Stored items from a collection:
---*---

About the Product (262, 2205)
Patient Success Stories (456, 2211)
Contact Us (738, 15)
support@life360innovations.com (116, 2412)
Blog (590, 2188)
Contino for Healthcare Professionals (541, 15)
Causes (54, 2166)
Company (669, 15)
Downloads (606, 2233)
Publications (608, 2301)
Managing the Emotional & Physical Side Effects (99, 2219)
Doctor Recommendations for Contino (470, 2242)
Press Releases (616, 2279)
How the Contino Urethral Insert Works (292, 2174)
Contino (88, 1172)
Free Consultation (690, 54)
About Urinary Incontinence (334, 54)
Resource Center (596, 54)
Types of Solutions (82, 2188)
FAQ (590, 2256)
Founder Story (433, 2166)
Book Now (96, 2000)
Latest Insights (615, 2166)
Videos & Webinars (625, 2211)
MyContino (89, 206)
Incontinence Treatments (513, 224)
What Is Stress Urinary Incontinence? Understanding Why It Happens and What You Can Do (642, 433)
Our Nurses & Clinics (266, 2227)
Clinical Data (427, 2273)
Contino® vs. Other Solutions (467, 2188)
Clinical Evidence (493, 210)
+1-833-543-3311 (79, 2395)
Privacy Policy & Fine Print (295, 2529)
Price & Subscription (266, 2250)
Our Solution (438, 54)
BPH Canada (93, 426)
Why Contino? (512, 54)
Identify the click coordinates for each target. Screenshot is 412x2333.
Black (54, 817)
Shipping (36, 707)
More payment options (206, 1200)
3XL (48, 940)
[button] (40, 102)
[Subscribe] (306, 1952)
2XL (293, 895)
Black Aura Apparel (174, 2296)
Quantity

---*---

BRIEF
Extract every line containing the string "Urinary" from the data above.

EXERCISE RESULT
About Urinary Incontinence (334, 54)
What Is Stress Urinary Incontinence? Understanding Why It Happens and What You Can Do (642, 433)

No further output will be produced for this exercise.